Re: PATCH: generate fractional cheapest paths in generate_orderedappend_path

From: Tomas Vondra <tomas(dot)vondra(at)enterprisedb(dot)com>
To: Arne Roland <A(dot)Roland(at)index(dot)de>
Cc: pgsql-hackers <pgsql-hackers(at)postgresql(dot)org>
Subject: Re: PATCH: generate fractional cheapest paths in generate_orderedappend_path
Date: 2022-01-12 22:43:04
Message-ID: ed041b8e-1440-a09a-3632-85b3985df598@enterprisedb.com
Views: Raw Message | Whole Thread | Download mbox | Resend email
Thread:
Lists: pgsql-hackers

Pushed, after clarifying the comments a bit.

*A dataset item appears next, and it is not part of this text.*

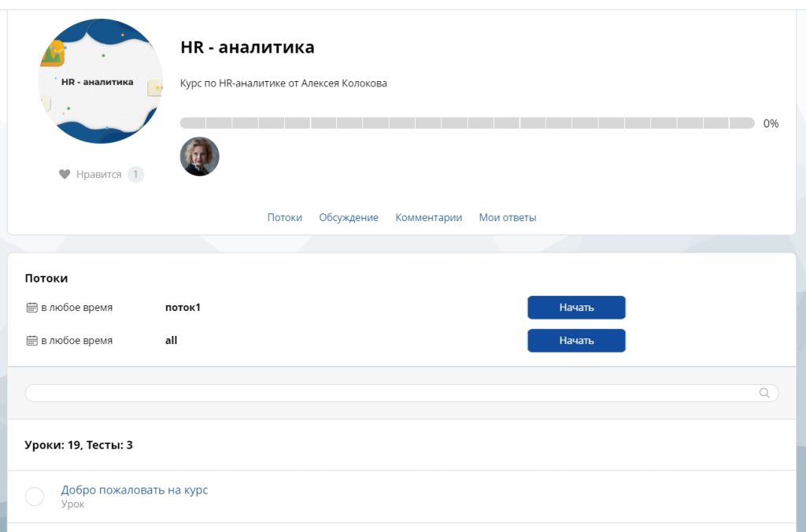This screenshot has height=532, width=806.
Task: Start поток1 with the Начать button
Action: pyautogui.click(x=576, y=308)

I also looked into what would it take to consider incremental paths, and
in principle it doesn't seem all that complicated. The attached PoC
patch extends get_cheapest_fractional_path_for_pathkeys() to optionally
build incremental sort on paths if needed. There are two GUCs that make
experimenting simpler:

* enable_fractional_paths - disables fractional paths entirely, i.e. we
get behavior without the part I already pushed

* enable_fractional_incremental_paths - disables the incremental sort
part added by the attached patch

With this, I get this plan (see the test in partitionwise_join.sql)

test=# EXPLAIN (COSTS OFF)
test-# SELECT * FROM fract_t x LEFT JOIN fract_t y USING (id1, id2)
ORDER BY id1 ASC, id2 ASC LIMIT 10;
QUERY PLAN

------------------------------------------------------------------------------
Limit
-> Merge Left Join
Merge Cond: ((x.id1 = y.id1) AND (x.id2 = y.id2))
-> Append
-> Index Only Scan using fract_t0_id1_id2_idx on
fract_t0 x_1
-> Incremental Sort
Sort Key: x_2.id1, x_2.id2
Presorted Key: x_2.id1
-> Index Scan using fract_t1_pkey on fract_t1 x_2
-> Materialize
-> Append
-> Incremental Sort
Sort Key: y_1.id1, y_1.id2
Presorted Key: y_1.id1
-> Index Scan using fract_t0_pkey on
fract_t0 y_1
Index Cond: (id1 = id1)
Filter: (id2 = id2)
-> Incremental Sort
Sort Key: y_2.id1, y_2.id2
Presorted Key: y_2.id1
-> Index Scan using fract_t1_pkey on
fract_t1 y_2
Index Cond: (id1 = id1)
Filter: (id2 = id2)
(23 rows)

instead of

QUERY PLAN

------------------------------------------------------------------------------
Limit
-> Incremental Sort
Sort Key: x.id1, x.id2
Presorted Key: x.id1
-> Merge Left Join
Merge Cond: (x.id1 = y.id1)
Join Filter: (x.id2 = y.id2)
-> Append
-> Index Scan using fract_t0_pkey on fract_t0 x_1
-> Index Scan using fract_t1_pkey on fract_t1 x_2
-> Materialize
-> Append
-> Index Scan using fract_t0_pkey on
fract_t0 y_1
-> Index Scan using fract_t1_pkey on
fract_t1 y_2
(14 rows)

i.e. the incremental sorts moved below the merge join (and the cost is
lower, but that's not shown here).

So that seems reasonable, but there's a couple issues too:

1) Planning works (hence we can run explain), but execution fails
because of segfault in CheckVarSlotCompatibility - it gets NULL slot for
some reason. I haven't looked into the details, but I'd guess we need to
pass a different rel to create_incrementalsort_path, not childrel.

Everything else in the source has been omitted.